Sands told me that the “annual cost for dialysis, per public patient, is somewhere in the range of $50,000 per year, which we happily pay but at the same time we have not developed and sustained a transplant programme that leads to better patient outcomes at comparable or better costs.”

Lamentably, it seems that the Critical Care block will feature the opening of a few more dialysis units but what happened to being truly innovative and opening an organ bank?

There is a plethora of dialysis units/centres littered throughout the archipelago (predominantly Nassau), with several outpatient and inpatient dialysis units situated at PMH; Dr Adrian Sawyer operates one; Dr Ronnie Knowles has centres in Grand Bahama, Abaco and New Providence; and Doctors Hospital has an inpatient dialysis unit whilst utilizing a facility owned by Judson Eneas as its outpatient unit. That said, there has yet to be any clear emphasis on renal replacement therapy with transplantation.

“Cardiac transplantation is a simple operation. The real challenge is in the management of patients before and after transplants. It is very complicated. I think it is unlikely that we would be doing any heart transplants in the Bahamas, though we have done so as part of my training. Perhaps not in my lifetime! That said, we have had Bahamian patients having transplants abroad due to our participation in the UNOS system (United Network for Organ Sharing),” Dr Sands said.

It is a national disgrace that we don’t even have a national blood bank!

Dr Sands espouses the view that it is “shameful” that our country has yet to establish a national blood bank, stating that “there had been plans drawn and a property identified for a blood bank but it has yet to come to fruition.”

The trauma surgeon said: “The ball was dropped from Marcus Bethel’s tenure as health minister, where the establishment of such a bank seemed imminent. There is a challenge with meeting the blood needs of our nation and we are unable to achieve the level of efficiency and adequacy with the private, voluntary blood banks at PMH, Doctors and the Rand. Simply put, we don’t collect enough blood!”

“Given the level of violence in our country, much of the blood is used on trauma patients! This, however, could be remedied by a national focus on a blood bank.
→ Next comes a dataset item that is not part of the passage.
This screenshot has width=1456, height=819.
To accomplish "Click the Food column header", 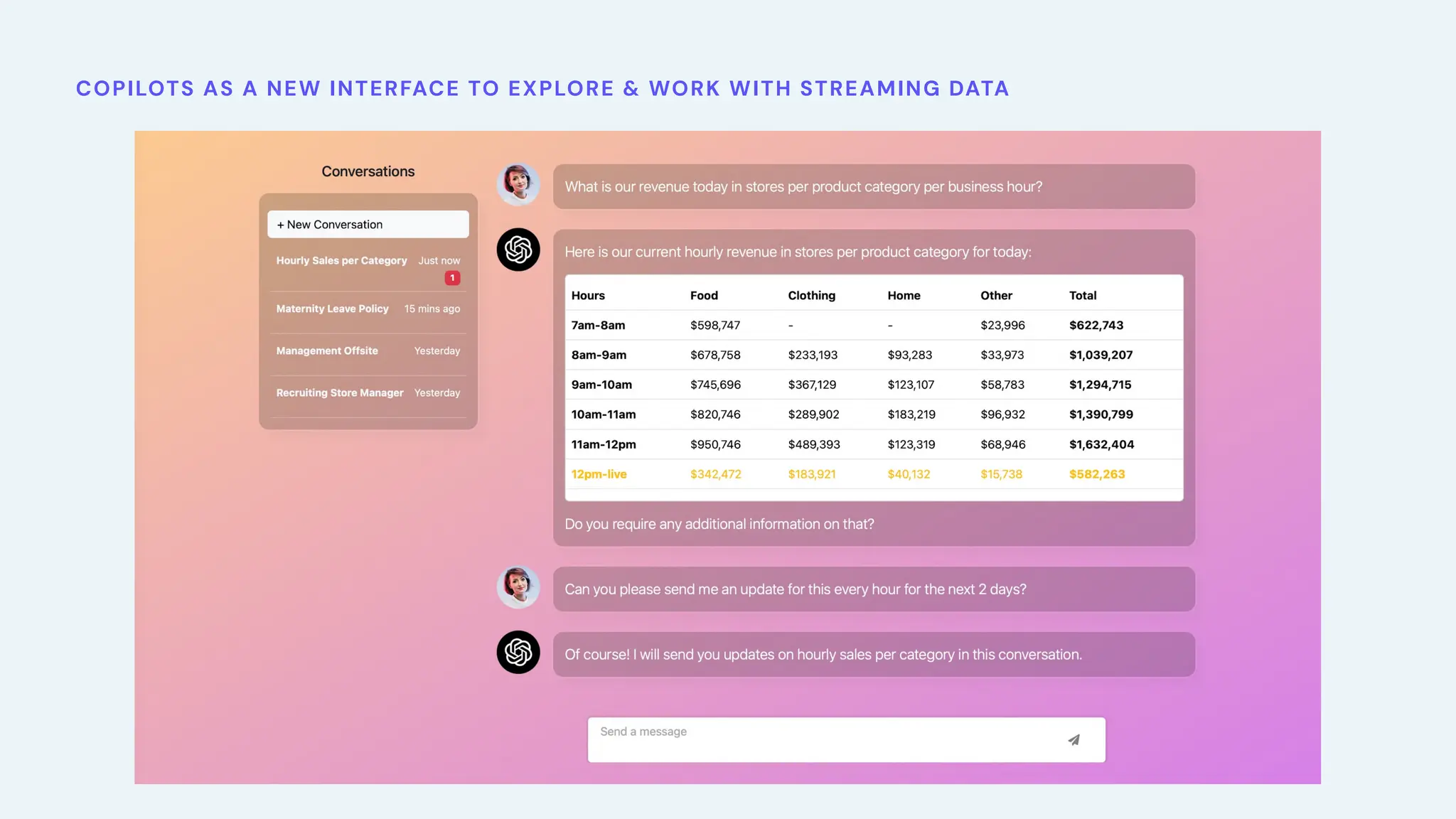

It must be an ongoing effort—a national effort—where all of the (hospitals) banks feed from the national blood bank and there would likely be much better public participation and less of the problems with the perennial shortages now being encountered,” Sands noted.

Thus far, both a national blood bank and national organ bank seems to not be a priority for either government.

According to Dr Sands: “If you look at the current infrastructural needs of healthcare in the Bahamas, in order to bring it to whatever standard is the acceptable minimum based on international norms, the current infrastructure and programmatic needs (supplies, equipment and manpower), is in the order of $750 dollars. And, this is only to cause healthcare in the Bahamas to come close to what exists in other mature jurisdictions!”

I couldn’t agree with the good doctor more!